Her client wound up buying three floors of the not-yet-finished 60-story tower. Taken together, he racked up a hair under 10,000 square feet of space. It is currently configured with 12 bedrooms (but he might slim it down to eight or 10). The cost of this mega-triplex was $31 million.
While much of the real-estate market collectively holds its breath and steels itself for what could be a shaky year, super high-end apartments are getting only more opulent.
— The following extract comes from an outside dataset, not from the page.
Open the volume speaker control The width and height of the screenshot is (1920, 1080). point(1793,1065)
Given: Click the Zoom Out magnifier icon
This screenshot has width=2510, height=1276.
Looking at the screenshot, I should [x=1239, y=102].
Apartments that are larger than 3,000 square feet and that have more than three bedrooms are all the rage, and plenty of brokers and developers are seeing buyers to take two or three big apartments and make even larger combos.
"When we started sales for V33, 100 percent of the buyers who came to look at the penthouse wanted to resize it," says Maitland about the new six-unit TriBeCa building, the smallest unit of which is 3,300 square feet. "Every single buyer!"
The penthouse has since been combined with an adjoining unit to make a 7,162-square-foot home with 3,693 square feet of outdoor space that is listed for $22 million and has an offer pending.
Now that real-estate professionals realize that bigger is better (and more profitable), they're combining units even before buyers ask them to do so.
"When we started, the whole building [which still includes some rentals] was 58 units," says Richard Steinberg, senior managing director at Warburg Realty, about Diamond House, a condo conversion on the Upper East Side. "Of the 34 apartments available in the first stage, we combined and reduced to 22 units." And 21 of those units have sold.
"Three people bought multiple apartments," says Steinberg. "One bought five, one bought three and another bought three."